Tout ce cirque a commencé lorsque l’UNEDIC a commencé à avoir des excédents : 75 milliards de francs prévus sur les trois ans à venir. A force de diminuer les sommes versées aux chômeurs ou d’en radier des listes, les caisses ont fait des bénéfices avec la reprise de la croissance. Mais alors que ces excédents auraient dû servir à augmenter les allocations chômage ou à indemniser les 58 % de chômeurs qui ne le sont plus actuellement, les patrons entendent bien se les approprier. L’accord entre Jospin et Seillière a justement porté sur le partage de ce gâteau sur le dos des chômeurs. Les patrons obtiennent une diminution des cotisations sociales de 71 milliards, une dizaine de milliards revenant à l’Etat. Quant aux chômeurs, non seulement ils ne verront pas la couleur de cet argent qui leur est dû mais on leur imposera désormais de signer un document par lequel ils s’engageront à accepter un emploi même si celui-ci est très en dessous de leur qualification.
C’est donc bien en faveur des patrons que Jospin vient de trancher. Exactement comme sur la question de la diminution du temps de travail, celle des diminutions d’impôts qui favorisent surtout les gros revenus, ou celle des augmentations de salaires, dont il continue à défendre le blocage.
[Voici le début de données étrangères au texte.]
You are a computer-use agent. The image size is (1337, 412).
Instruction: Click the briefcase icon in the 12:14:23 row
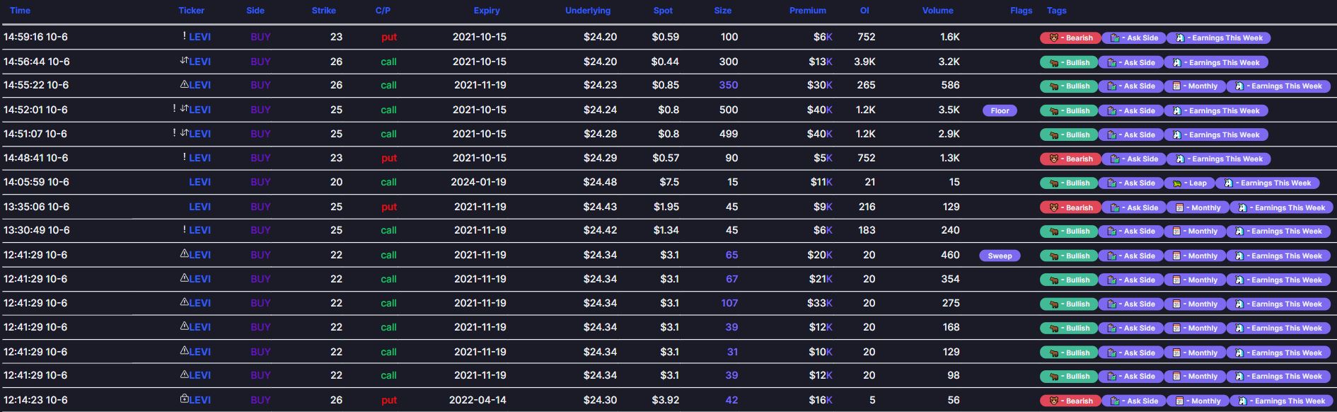tap(184, 399)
Les salariés, retraités, chômeurs ou exclus ne sont nullement représentés par ce gouvernement, même si celui-ci, bien plus que les gouvernements de droite, prétend consulter les dirigeants syndicaux. Le résultat est là : la participation des syndicats à ces négociations sert surtout à diviser les travailleurs et à entraver les luttes.
C’est d’une riposte générale pour des hausses de salaires d’au moins 1500 F pour tous et des embauches dans le privé comme dans le public qu’a besoin le monde du travail et pas de « bons négociateurs syndicaux ». C’est seulement un mouvement d’ensemble qui permettra d’envoyer dans les filets les Seillière et les Jospin et jeter à la poubelle tous les PARE et autres projets de « refondation sociale » du patronat.